## Goal
Reproduce the data below verbatim, beginning at the line that contains "286) label: HOME" and stopping after the line that contains "206, 893, 228)".

## Dataset records
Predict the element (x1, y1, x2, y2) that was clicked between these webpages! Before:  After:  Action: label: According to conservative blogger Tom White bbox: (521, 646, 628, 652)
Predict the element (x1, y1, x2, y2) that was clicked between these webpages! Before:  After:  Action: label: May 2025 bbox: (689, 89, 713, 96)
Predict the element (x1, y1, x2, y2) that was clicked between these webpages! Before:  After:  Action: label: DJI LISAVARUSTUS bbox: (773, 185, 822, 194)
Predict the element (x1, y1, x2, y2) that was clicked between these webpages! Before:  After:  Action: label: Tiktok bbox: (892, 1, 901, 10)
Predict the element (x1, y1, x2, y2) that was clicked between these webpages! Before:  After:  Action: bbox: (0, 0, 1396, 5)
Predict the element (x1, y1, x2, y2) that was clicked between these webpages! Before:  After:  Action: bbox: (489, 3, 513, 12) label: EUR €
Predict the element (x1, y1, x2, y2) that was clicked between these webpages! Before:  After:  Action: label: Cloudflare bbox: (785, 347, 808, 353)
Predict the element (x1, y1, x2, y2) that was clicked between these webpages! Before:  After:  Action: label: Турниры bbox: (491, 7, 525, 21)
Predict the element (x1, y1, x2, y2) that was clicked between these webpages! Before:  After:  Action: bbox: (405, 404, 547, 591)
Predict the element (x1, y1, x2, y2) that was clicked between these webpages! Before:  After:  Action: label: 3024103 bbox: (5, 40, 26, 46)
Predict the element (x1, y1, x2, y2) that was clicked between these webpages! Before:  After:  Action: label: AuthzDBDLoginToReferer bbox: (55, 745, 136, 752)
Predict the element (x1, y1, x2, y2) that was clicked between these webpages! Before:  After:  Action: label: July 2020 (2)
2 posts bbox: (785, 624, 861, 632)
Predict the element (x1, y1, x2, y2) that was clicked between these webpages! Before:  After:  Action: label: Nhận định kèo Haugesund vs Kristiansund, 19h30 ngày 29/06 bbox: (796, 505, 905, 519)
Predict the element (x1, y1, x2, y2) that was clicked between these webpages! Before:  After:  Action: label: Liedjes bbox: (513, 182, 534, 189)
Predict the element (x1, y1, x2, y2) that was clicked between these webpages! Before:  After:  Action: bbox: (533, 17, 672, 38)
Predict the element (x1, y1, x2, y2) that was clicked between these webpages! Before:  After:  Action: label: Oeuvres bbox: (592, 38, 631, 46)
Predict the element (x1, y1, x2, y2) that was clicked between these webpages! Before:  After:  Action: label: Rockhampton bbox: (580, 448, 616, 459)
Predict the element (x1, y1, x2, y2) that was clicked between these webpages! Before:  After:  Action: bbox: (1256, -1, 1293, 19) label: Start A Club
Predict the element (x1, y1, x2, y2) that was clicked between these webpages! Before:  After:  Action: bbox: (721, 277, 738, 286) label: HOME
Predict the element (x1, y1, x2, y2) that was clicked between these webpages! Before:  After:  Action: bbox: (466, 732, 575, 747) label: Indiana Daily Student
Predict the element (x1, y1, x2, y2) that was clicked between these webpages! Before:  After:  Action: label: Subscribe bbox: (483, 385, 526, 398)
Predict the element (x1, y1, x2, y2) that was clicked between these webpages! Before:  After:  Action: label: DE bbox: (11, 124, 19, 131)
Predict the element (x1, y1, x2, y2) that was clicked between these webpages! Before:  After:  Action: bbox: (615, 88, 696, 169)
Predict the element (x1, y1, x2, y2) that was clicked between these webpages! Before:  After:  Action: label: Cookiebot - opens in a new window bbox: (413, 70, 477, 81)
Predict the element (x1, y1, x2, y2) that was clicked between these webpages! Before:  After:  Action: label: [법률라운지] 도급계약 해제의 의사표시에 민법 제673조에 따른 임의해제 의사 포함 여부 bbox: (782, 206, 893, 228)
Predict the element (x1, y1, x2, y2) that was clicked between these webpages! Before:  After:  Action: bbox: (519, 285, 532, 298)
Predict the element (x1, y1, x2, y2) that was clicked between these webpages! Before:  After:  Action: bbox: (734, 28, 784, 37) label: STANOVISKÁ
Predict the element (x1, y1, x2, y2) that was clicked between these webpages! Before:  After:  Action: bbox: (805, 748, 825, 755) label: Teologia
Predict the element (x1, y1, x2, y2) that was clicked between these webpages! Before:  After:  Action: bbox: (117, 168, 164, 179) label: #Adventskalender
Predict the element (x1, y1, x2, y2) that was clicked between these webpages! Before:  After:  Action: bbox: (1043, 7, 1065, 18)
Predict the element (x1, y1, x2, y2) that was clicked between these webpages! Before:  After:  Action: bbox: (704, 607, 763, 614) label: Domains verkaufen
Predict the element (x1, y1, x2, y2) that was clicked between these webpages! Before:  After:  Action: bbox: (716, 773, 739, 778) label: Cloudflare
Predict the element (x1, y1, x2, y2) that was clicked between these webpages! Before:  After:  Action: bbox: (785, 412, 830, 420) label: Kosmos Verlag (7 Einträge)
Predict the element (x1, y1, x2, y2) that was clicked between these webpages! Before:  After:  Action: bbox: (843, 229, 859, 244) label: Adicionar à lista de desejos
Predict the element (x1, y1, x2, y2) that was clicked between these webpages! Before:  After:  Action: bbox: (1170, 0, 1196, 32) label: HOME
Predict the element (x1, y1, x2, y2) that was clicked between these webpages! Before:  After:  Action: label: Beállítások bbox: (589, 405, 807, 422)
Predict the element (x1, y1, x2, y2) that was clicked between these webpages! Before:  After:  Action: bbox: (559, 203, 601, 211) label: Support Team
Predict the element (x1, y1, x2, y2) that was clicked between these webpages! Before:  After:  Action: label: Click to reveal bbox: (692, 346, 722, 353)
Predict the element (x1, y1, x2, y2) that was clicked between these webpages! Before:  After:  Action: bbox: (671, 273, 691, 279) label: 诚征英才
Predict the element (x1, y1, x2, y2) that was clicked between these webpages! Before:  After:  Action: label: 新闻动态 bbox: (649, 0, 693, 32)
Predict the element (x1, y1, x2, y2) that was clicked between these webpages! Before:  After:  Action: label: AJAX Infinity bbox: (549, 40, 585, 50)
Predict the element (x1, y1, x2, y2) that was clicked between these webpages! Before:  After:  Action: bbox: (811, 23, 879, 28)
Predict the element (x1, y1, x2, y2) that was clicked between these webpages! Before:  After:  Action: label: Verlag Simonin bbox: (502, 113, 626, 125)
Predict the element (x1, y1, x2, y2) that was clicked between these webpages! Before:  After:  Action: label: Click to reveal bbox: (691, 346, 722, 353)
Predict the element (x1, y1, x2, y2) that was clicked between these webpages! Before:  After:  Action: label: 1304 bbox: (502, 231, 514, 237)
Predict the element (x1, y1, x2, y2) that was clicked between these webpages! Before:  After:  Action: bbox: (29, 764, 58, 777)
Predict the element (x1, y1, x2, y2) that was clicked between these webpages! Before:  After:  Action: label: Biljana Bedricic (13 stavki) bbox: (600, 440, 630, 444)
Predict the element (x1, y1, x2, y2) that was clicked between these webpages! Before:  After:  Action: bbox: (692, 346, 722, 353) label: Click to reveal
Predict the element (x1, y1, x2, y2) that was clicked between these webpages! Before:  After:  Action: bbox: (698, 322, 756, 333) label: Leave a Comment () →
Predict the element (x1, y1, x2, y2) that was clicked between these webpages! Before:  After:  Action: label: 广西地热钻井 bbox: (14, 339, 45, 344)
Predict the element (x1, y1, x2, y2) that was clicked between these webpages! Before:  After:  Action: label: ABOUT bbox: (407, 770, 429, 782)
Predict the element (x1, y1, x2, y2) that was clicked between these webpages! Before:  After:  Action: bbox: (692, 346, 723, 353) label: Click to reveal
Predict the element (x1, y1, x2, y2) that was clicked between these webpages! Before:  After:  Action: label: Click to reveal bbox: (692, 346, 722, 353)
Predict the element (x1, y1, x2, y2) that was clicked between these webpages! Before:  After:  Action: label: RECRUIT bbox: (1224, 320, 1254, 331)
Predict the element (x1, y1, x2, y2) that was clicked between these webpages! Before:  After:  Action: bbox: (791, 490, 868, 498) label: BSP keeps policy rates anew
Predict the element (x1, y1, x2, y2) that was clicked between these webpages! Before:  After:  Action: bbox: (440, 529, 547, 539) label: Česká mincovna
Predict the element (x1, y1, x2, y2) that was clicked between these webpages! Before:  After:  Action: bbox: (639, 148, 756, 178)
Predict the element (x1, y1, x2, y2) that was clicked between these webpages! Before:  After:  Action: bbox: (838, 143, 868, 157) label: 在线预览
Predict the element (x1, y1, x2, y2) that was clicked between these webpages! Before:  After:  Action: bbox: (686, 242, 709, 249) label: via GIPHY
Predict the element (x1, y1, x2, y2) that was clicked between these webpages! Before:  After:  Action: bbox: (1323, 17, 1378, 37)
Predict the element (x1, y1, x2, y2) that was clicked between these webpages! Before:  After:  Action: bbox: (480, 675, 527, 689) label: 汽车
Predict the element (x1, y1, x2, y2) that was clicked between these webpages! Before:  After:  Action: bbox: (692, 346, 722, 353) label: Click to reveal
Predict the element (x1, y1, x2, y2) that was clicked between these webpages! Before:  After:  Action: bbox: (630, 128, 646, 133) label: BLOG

## Complete output
Predict the element (x1, y1, x2, y2) that was clicked between these webpages! Before:  After:  Action: bbox: (721, 277, 738, 286) label: HOME
Predict the element (x1, y1, x2, y2) that was clicked between these webpages! Before:  After:  Action: bbox: (466, 732, 575, 747) label: Indiana Daily Student
Predict the element (x1, y1, x2, y2) that was clicked between these webpages! Before:  After:  Action: label: Subscribe bbox: (483, 385, 526, 398)
Predict the element (x1, y1, x2, y2) that was clicked between these webpages! Before:  After:  Action: label: DE bbox: (11, 124, 19, 131)
Predict the element (x1, y1, x2, y2) that was clicked between these webpages! Before:  After:  Action: bbox: (615, 88, 696, 169)
Predict the element (x1, y1, x2, y2) that was clicked between these webpages! Before:  After:  Action: label: Cookiebot - opens in a new window bbox: (413, 70, 477, 81)
Predict the element (x1, y1, x2, y2) that was clicked between these webpages! Before:  After:  Action: label: [법률라운지] 도급계약 해제의 의사표시에 민법 제673조에 따른 임의해제 의사 포함 여부 bbox: (782, 206, 893, 228)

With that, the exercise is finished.